* PROBLEM TO SOLVE *
The records that follow must be repeated exactly as they stand.

***** DATA SHOWN *****

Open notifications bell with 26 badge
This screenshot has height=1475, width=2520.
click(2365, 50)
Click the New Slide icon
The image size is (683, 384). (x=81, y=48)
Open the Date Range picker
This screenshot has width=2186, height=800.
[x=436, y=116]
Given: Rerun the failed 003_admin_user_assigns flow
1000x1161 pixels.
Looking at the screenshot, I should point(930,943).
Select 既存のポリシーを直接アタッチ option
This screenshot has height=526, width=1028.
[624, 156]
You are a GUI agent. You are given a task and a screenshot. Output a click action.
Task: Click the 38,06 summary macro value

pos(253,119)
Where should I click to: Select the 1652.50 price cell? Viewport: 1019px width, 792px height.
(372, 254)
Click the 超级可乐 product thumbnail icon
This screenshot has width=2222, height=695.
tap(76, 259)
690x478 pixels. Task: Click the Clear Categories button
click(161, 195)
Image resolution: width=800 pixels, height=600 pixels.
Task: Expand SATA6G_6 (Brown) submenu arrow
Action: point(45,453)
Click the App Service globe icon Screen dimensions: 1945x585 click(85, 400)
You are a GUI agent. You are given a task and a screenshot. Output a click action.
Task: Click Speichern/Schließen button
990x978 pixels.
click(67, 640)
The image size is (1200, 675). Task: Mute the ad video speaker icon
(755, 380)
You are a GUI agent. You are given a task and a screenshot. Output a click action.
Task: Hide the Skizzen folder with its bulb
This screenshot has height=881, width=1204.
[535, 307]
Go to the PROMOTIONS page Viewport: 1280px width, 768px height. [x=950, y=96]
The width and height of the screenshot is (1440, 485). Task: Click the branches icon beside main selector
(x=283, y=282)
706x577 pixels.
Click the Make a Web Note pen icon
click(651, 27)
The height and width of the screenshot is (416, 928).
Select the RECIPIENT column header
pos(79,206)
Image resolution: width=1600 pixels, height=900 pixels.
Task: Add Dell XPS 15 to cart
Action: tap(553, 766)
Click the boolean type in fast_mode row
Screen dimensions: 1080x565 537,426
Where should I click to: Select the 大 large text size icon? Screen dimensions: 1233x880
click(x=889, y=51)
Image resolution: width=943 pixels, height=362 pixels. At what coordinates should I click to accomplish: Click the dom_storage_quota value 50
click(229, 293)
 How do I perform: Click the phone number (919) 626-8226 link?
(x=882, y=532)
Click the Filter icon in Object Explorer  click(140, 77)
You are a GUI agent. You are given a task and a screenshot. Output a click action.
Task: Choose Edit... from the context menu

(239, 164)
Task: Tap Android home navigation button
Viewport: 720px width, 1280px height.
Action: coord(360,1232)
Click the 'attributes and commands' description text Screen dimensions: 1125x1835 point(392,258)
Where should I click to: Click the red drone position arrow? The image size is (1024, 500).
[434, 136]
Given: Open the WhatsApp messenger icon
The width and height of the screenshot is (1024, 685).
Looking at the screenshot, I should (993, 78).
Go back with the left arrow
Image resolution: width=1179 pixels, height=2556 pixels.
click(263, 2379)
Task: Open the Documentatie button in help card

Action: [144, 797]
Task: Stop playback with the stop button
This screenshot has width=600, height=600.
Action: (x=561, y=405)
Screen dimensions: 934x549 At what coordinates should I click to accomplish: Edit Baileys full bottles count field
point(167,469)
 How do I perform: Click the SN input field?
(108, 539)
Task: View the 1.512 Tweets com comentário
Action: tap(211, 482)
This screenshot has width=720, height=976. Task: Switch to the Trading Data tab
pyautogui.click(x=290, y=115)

*****

* SOLVED PROBLEM *
Open notifications bell with 26 badge
This screenshot has height=1475, width=2520.
click(2365, 50)
Click the New Slide icon
The image size is (683, 384). (x=81, y=48)
Open the Date Range picker
This screenshot has width=2186, height=800.
[x=436, y=116]
Given: Rerun the failed 003_admin_user_assigns flow
1000x1161 pixels.
Looking at the screenshot, I should point(930,943).
Select 既存のポリシーを直接アタッチ option
This screenshot has height=526, width=1028.
[624, 156]
You are a GUI agent. You are given a task and a screenshot. Output a click action.
Task: Click the 38,06 summary macro value

pos(253,119)
Where should I click to: Select the 1652.50 price cell? Viewport: 1019px width, 792px height.
(372, 254)
Click the 超级可乐 product thumbnail icon
This screenshot has width=2222, height=695.
tap(76, 259)
690x478 pixels. Task: Click the Clear Categories button
click(161, 195)
Image resolution: width=800 pixels, height=600 pixels.
Task: Expand SATA6G_6 (Brown) submenu arrow
Action: point(45,453)
Click the App Service globe icon Screen dimensions: 1945x585 click(85, 400)
You are a GUI agent. You are given a task and a screenshot. Output a click action.
Task: Click Speichern/Schließen button
990x978 pixels.
click(67, 640)
The image size is (1200, 675). Task: Mute the ad video speaker icon
(755, 380)
You are a GUI agent. You are given a task and a screenshot. Output a click action.
Task: Hide the Skizzen folder with its bulb
This screenshot has height=881, width=1204.
[535, 307]
Go to the PROMOTIONS page Viewport: 1280px width, 768px height. [x=950, y=96]
The width and height of the screenshot is (1440, 485). Task: Click the branches icon beside main selector
(x=283, y=282)
706x577 pixels.
Click the Make a Web Note pen icon
click(651, 27)
The height and width of the screenshot is (416, 928).
Select the RECIPIENT column header
pos(79,206)
Image resolution: width=1600 pixels, height=900 pixels.
Task: Add Dell XPS 15 to cart
Action: tap(553, 766)
Click the boolean type in fast_mode row
Screen dimensions: 1080x565 537,426
Where should I click to: Select the 大 large text size icon? Screen dimensions: 1233x880
click(x=889, y=51)
Image resolution: width=943 pixels, height=362 pixels. At what coordinates should I click to accomplish: Click the dom_storage_quota value 50
click(229, 293)
 How do I perform: Click the phone number (919) 626-8226 link?
(x=882, y=532)
Click the Filter icon in Object Explorer  click(140, 77)
You are a GUI agent. You are given a task and a screenshot. Output a click action.
Task: Choose Edit... from the context menu

(239, 164)
Task: Tap Android home navigation button
Viewport: 720px width, 1280px height.
Action: coord(360,1232)
Click the 'attributes and commands' description text Screen dimensions: 1125x1835 point(392,258)
Where should I click to: Click the red drone position arrow? The image size is (1024, 500).
[434, 136]
Given: Open the WhatsApp messenger icon
The width and height of the screenshot is (1024, 685).
Looking at the screenshot, I should (993, 78).
Go back with the left arrow
Image resolution: width=1179 pixels, height=2556 pixels.
click(263, 2379)
Task: Open the Documentatie button in help card

Action: [144, 797]
Task: Stop playback with the stop button
This screenshot has width=600, height=600.
Action: (x=561, y=405)
Screen dimensions: 934x549 At what coordinates should I click to accomplish: Edit Baileys full bottles count field
point(167,469)
 How do I perform: Click the SN input field?
(108, 539)
Task: View the 1.512 Tweets com comentário
Action: tap(211, 482)
This screenshot has width=720, height=976. Task: Switch to the Trading Data tab
pyautogui.click(x=290, y=115)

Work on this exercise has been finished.